The extremely good fish store by me has some Moorish idols that are eating Mysis shrimp and I was curious about what people thought about buying them. they have about 5 of them all different sizes and all are eating. this store is the only store I trust with my reef. they only deal in saltwater and everyone there is extremely knowledgeable. so im wondering what everyones opinion is on here about the idols


----------



## Reefing Madness (Aug 12, 2011)

.


----------



## fish fever02 (Oct 23, 2012)

yea my tank is a reef but if I keep him fat and fed he shouldn't pick at the reef right?


----------



## Reefing Madness (Aug 12, 2011)

.


----------



## fish fever02 (Oct 23, 2012)

surprised bandit hasn't posted anything. guess he thought you had this covered haha


----------



## Reefing Madness (Aug 12, 2011)

.


----------



## fish fever02 (Oct 23, 2012)

lol nah its ok.
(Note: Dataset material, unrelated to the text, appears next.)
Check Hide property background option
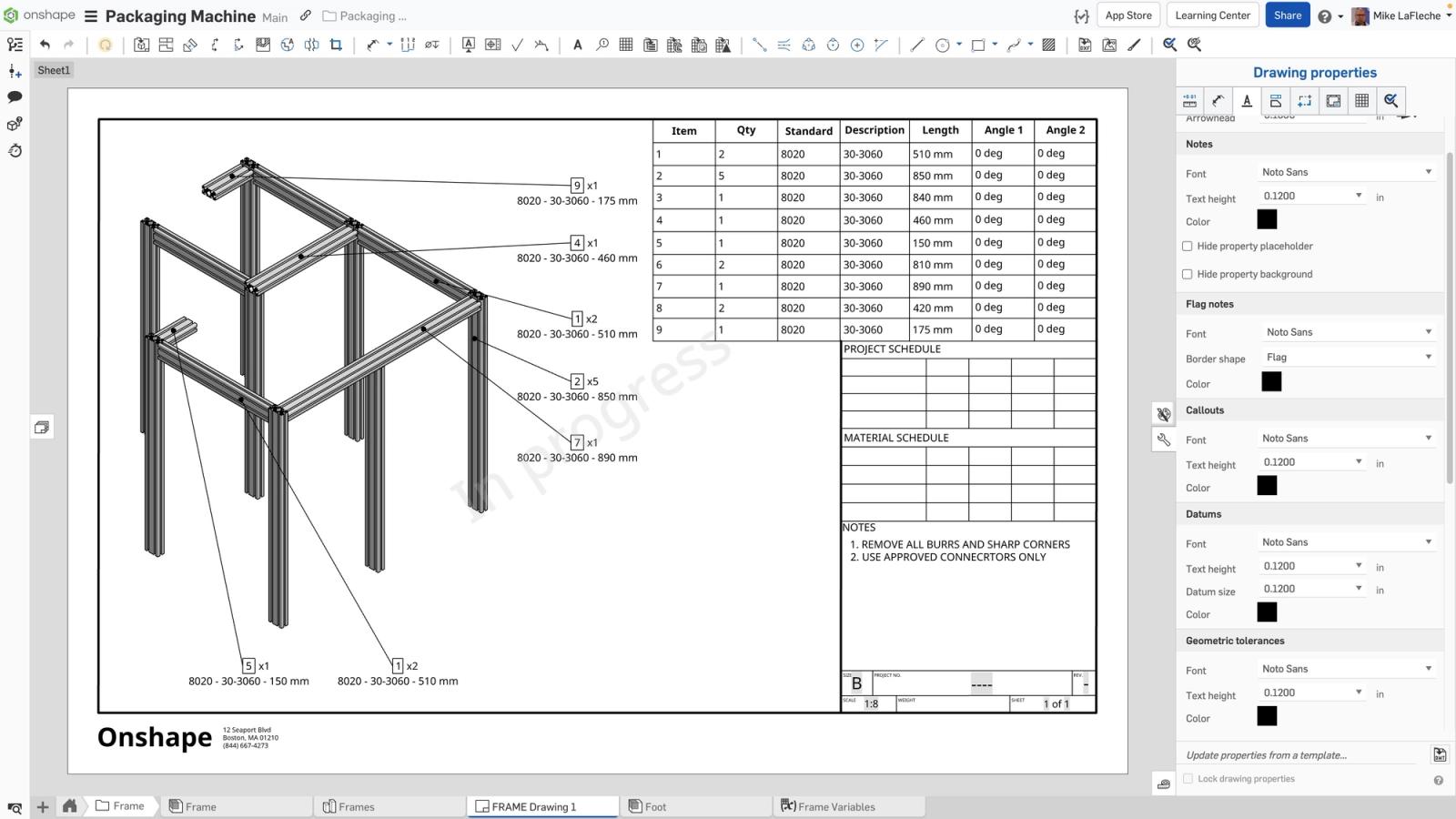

I just thought it was funny since you and him post on almost every thread ive ever read


----------



## coralbandit (Jul 29, 2012)

Reefing Madness said:


> Yup, as long as you keep him fat, kinda like Angels, he should be ok for you. Still at risk for picking, but nothing is ever absolute.


RM covered the bases!They can be OK or they may pick on certain things.I never had one so I really can't add any personal insight.


----------



## coralbandit (Jul 29, 2012)

There are two other similiar"banner fish" Hennochious.1 is supposed to be reef safe if you can be certain of what you are getting.There common name is "poor mans moorish idol",they are probly a little cheaper and I have looked into them ,but could not be certain of which species I was looking at.They do best in groups of 3.


----------



## fish fever02 (Oct 23, 2012)

yeah ive looked into the poor mans idol but the face of the idol is more what im looking for. more character and uniqueness. I plan to stock the tank with more rare fish that not a lot of people have such as the Hawaiian flame angel... if I spelled that right


----------